» PAGE EXCERPT:

--------------------------------

One possibility to treat this problem is to tend the
gyromagnetic ratio $g$ in the initial equation to $2$ along with
$R\to 0$. This can be viewed as some renormalization of $g$. Thereby two cases
have to be distinguished. Firstly,
when the flux is less than unity, $g-2$ tend to zero
proportional to $R^{2\delta}$, eq. (\ref{sub}). For $g>2$, there is one bound
state, its energy is given by eq. (\ref{sub1}). This is essentially
the same situation as in the method of self adjoint extension
and the parameter $\lambda$ of the extension can be related to
the gyromagnetic ratio, eq. (\ref{sub2}). Thereby the dependence
on the parameters of the models used enters the renormalization
(\ref{sub}) of the gyromagnetic ratio only. Such a renormalization
is known in the mathematical approach \cite{BerFadd}, too. For
the scattering amplitude there is a contribution in addition to
the usual Aharonov-Bohm scattering (eq. (\ref{B0})). It is given
by the same formula as in the method of extension, eq.
(\ref{27}). So, for $\delta <1$ both approaches are equivalent.

A different feature one observes for flux larger than unity. In
order to keep all bound state energies finite, one is forced to
tend $g-2$ to zero proportional to $R^2$, eq. (\ref{sub3}),
i.e. much faster than in the previous case. Thereby the energy
of the state $\kappa_N$ (with the highest angular momentum
$m=N$) tends to zero whereas for $m=0,1,\,...\,,N-1$ the energies
$\kappa_m$ are finite. The additional scattering in this case
takes place for $m=N$ only, eq. (\ref{62}); for
$m=0,1,\,...\,,N-1$, $B_m(k)$ (eq. (\ref{63})) vanishes for fixed parameters.

--------------------------------

» LISTED ENTRIES:
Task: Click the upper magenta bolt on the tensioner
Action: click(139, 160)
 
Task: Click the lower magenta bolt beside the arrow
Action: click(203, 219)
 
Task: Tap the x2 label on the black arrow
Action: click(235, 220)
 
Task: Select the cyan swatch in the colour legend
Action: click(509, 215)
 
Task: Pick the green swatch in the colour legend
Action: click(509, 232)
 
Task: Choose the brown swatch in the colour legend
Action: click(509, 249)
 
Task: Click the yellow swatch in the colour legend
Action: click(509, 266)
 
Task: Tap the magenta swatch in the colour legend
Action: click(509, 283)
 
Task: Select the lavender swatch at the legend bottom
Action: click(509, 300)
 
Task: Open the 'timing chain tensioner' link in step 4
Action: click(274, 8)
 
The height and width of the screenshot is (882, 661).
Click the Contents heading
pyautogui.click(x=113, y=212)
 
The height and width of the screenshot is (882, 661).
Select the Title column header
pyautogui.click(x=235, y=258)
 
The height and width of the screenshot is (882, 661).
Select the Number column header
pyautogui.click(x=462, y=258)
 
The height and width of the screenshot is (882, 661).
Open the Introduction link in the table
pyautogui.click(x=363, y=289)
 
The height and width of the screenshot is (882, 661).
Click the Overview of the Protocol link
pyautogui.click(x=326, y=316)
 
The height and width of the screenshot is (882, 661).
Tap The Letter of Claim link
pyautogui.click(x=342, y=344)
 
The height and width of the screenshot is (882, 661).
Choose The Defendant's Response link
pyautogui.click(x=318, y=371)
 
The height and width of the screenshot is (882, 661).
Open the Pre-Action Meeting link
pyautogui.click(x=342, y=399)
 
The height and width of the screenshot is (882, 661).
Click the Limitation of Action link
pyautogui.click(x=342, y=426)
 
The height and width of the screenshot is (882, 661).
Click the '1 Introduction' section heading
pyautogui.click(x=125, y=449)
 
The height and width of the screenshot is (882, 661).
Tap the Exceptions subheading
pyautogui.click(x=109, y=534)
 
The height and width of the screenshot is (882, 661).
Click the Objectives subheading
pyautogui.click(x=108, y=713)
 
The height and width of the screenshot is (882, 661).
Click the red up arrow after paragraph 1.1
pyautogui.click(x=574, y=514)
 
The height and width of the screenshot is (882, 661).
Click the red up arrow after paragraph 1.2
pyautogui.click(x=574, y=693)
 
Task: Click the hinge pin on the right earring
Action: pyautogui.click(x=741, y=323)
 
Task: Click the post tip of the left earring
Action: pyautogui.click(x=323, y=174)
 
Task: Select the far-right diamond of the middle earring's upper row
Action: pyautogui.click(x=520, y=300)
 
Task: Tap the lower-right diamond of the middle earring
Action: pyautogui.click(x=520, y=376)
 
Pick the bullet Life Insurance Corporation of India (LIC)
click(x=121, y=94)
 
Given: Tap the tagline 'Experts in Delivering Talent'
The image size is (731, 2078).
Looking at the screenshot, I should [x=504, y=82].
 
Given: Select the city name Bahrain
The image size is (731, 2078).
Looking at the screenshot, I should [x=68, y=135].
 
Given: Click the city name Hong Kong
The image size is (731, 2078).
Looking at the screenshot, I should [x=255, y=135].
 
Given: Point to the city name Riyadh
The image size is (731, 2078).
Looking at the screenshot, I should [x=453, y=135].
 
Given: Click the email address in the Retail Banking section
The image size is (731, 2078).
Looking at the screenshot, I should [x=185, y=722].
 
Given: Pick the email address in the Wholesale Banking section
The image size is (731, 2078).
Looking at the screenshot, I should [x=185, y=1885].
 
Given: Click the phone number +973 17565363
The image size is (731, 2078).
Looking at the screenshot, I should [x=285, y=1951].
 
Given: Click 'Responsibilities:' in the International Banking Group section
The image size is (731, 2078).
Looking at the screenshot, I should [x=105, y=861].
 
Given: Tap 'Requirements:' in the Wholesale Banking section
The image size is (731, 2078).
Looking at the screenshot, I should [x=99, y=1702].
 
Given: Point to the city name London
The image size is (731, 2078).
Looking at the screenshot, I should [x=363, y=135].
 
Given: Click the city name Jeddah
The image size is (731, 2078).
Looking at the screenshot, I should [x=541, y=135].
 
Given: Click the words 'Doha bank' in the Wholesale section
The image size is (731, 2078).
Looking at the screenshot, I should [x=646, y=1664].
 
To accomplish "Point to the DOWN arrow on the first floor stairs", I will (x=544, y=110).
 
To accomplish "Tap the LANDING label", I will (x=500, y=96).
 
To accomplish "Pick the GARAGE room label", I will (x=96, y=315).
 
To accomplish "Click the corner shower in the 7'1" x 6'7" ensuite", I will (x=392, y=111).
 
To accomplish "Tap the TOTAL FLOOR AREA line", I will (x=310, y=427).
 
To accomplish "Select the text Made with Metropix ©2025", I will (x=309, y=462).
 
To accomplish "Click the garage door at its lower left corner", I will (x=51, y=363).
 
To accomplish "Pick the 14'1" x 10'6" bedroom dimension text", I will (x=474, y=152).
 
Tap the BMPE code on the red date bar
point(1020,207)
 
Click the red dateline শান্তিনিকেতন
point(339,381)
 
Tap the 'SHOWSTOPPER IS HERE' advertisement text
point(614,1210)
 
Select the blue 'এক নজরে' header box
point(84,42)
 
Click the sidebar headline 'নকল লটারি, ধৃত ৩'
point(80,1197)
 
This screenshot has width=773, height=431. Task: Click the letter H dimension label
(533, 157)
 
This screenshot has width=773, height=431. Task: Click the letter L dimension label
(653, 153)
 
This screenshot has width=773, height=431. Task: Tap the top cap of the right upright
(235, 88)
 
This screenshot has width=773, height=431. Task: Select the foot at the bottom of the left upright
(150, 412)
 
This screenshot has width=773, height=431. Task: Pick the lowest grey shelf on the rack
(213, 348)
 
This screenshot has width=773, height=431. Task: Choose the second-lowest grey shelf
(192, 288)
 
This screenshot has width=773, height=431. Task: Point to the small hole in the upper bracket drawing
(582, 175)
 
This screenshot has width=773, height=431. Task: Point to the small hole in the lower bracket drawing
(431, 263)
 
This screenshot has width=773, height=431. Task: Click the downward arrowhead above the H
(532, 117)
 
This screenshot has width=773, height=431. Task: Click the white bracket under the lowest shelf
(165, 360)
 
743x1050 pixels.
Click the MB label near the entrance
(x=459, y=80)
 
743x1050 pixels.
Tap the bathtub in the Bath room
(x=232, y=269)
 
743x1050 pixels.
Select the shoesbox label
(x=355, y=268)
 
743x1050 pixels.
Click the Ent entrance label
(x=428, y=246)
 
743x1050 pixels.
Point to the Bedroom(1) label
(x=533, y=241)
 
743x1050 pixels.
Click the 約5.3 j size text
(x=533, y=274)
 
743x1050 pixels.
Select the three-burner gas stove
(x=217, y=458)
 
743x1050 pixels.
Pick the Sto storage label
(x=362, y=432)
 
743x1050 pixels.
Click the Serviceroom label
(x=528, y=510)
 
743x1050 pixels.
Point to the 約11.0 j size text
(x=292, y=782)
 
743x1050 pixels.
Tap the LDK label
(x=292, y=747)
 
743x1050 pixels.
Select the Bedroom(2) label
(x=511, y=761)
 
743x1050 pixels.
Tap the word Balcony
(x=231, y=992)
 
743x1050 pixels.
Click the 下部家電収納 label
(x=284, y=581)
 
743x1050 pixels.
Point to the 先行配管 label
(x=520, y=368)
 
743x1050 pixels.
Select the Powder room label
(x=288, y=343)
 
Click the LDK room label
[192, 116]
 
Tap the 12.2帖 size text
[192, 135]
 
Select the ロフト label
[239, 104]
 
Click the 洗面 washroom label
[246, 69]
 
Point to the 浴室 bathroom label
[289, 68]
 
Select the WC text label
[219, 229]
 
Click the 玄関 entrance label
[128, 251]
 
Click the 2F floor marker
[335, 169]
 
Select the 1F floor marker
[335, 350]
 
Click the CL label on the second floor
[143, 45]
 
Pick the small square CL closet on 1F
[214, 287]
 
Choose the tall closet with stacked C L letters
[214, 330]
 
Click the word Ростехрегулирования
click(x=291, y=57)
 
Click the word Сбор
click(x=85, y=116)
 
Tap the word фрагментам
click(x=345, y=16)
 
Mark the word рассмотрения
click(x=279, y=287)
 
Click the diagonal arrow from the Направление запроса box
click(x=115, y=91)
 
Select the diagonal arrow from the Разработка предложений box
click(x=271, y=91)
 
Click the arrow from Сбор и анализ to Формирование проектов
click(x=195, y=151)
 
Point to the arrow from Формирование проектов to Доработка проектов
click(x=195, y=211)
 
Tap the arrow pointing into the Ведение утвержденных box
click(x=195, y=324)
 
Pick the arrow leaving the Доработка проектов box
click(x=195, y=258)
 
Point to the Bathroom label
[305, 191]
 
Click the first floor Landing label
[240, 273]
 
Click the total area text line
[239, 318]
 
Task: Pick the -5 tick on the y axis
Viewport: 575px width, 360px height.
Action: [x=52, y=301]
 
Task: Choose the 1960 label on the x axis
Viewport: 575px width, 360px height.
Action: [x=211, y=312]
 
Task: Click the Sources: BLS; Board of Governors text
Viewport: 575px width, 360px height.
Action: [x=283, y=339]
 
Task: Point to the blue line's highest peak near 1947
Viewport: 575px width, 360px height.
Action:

--------------------------------

» REQUIRED TASK: Starting with the words "A different feature" and stopping after "for fixed parameters.", write out the gyromagnetic-ratio excerpt again with "bounded" swapped in for "finite".

» RIGHT ANSWER:
A different feature one observes for flux larger than unity. In
order to keep all bound state energies bounded, one is forced to
tend $g-2$ to zero proportional to $R^2$, eq. (\ref{sub3}),
i.e. much faster than in the previous case. Thereby the energy
of the state $\kappa_N$ (with the highest angular momentum
$m=N$) tends to zero whereas for $m=0,1,\,...\,,N-1$ the energies
$\kappa_m$ are bounded. The additional scattering in this case
takes place for $m=N$ only, eq. (\ref{62}); for
$m=0,1,\,...\,,N-1$, $B_m(k)$ (eq. (\ref{63})) vanishes for fixed parameters.